— Разменяй квартиру, ибо я так больше жить не могу! — рявкнула Аня, хлопнув кружкой об стол. — Мне нужен свой угол! Понимаешь, мама? Не мо-гу уже так жить!
Люба смотрела на дочь и медленно помешивала чай.
— Да слышу я, слышу... — спокойно сказала она. — Ты хочешь разменять квартиру.
— Да, раз-ме-нять! — Аня даже слоги подчеркнула. — Я хочу жить одна! Я хочу приводить гостей, не оглядываясь на то, что ты тут сидишь со своими… вязаниями, сериалами и кроссвордами.
— Со своими… чем? — приподняла бровь Люба.
— Со своей старостью, — выдала дочь. — Тут молодёжи места нет.
Люба чуть усмехнулась. «Старость» — это в пятьдесят семь, значит...
* * * * *
Квартира была Любиным единственным капиталом: двушка в панельке, доставшаяся от родителей.
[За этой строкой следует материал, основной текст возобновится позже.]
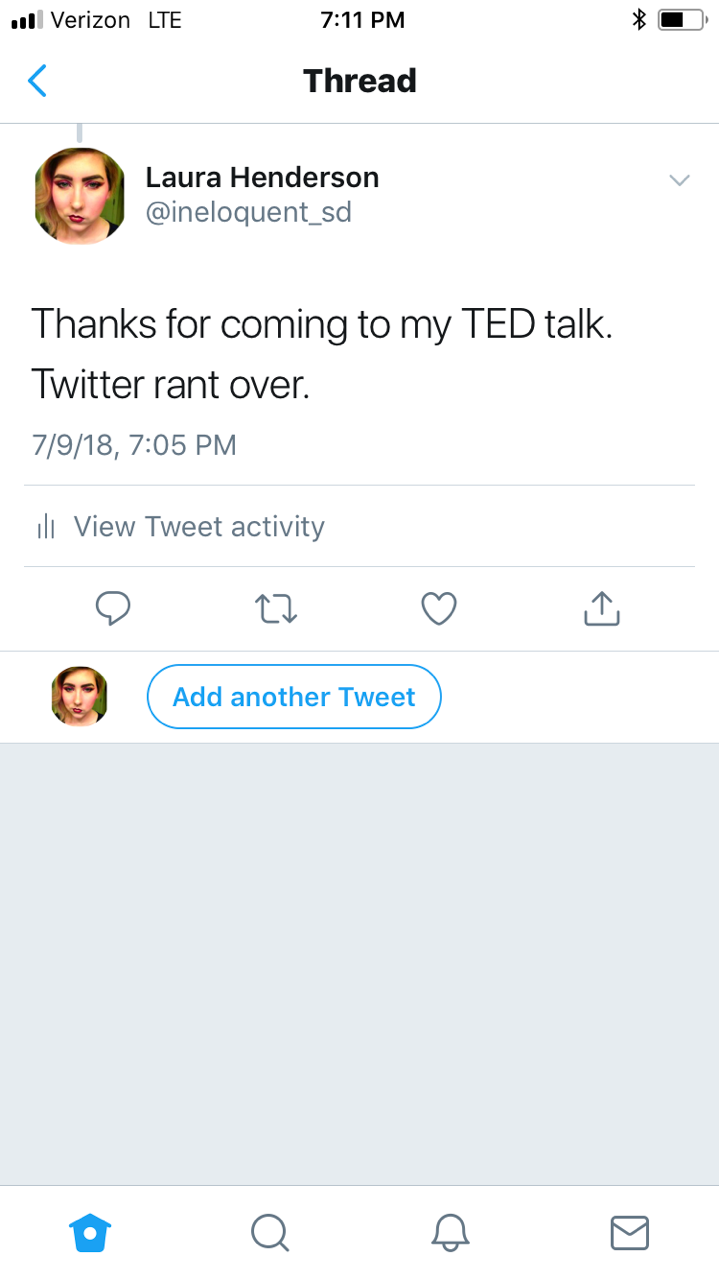Tap the battery icon in status bar
The width and height of the screenshot is (719, 1280).
pos(681,20)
Оформлена на неё. Аня тоже жила здесь, хотя давно работала в салоне красоты и получала, судя по шмоткам и ногтям, неплохо.
— Размена не будет, — сказала Люба, отставляя кружку. — Эта квартира моя. Я её приватизировала, я за неё коммуналку плачу. Никого выселять не собираюсь, но и себя — тоже.
Аня прищурилась.
— Нормально. То есть ты хочешь сказать, что я — никто здесь, да?
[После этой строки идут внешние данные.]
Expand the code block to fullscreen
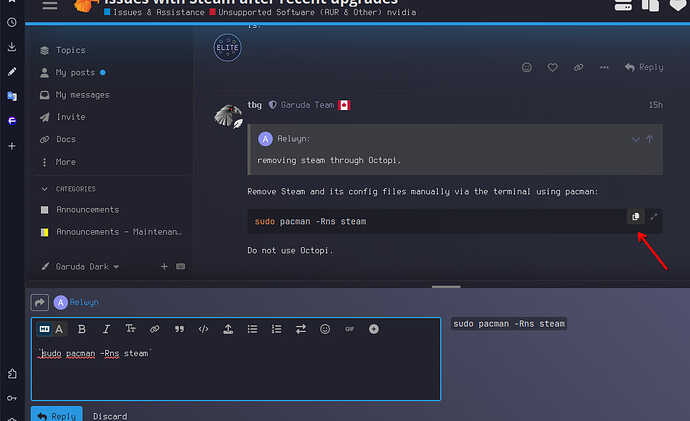(x=654, y=217)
— Хочу сказать, что взрослому ребёнку пора думать о съёме или ипотеке, а не о том, как мать на улицу выставить, — ответила Люба.
Аня резко встала.
— Ладно. Тогда я ухожу к Вите. И можешь забыть, что у тебя вообще есть дочь!
Люба знала этот разговор наизусть. В детстве Аня истерила, «уйду жить к папе», пряталась в шкафу, хлопала дверями. И каждый раз Люба бежала за ней, уговаривала, колотилась в этот шкаф… Сейчас колотиться не хотелось, да и силы уже не те.
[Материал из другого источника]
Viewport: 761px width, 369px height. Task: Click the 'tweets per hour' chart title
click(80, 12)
— Твоё право, — сказала она. — Скатертью дорожка. Удачи.
Аня замерла у двери в комнату, будто не веря в происходящее. В её глазах мелькнуло растерянное, почти детское «ты чего, мама, по-настоящему это сказала?». Но она быстро спрятала это под привычной маской.
— Вот и посмотрим, как ты без меня запоёшь, — буркнула и ушла собирать вещи.
Через полчаса за ней зашёл Витя — тот самый «мужчина мечты» с кредитным «Солярисом» и съёмной студией у метро. Забрав Анину сумку, он даже головой Любе не кивнул.
Дверь хлопнула. Наступила тишина.
Люба и вправду "запела" по‑другому.
Первые пару дней было странно: никто не шмякал дверцей холодильника в два ночи, не подпевал в наушниках не разбрасывал мокрые полотенца...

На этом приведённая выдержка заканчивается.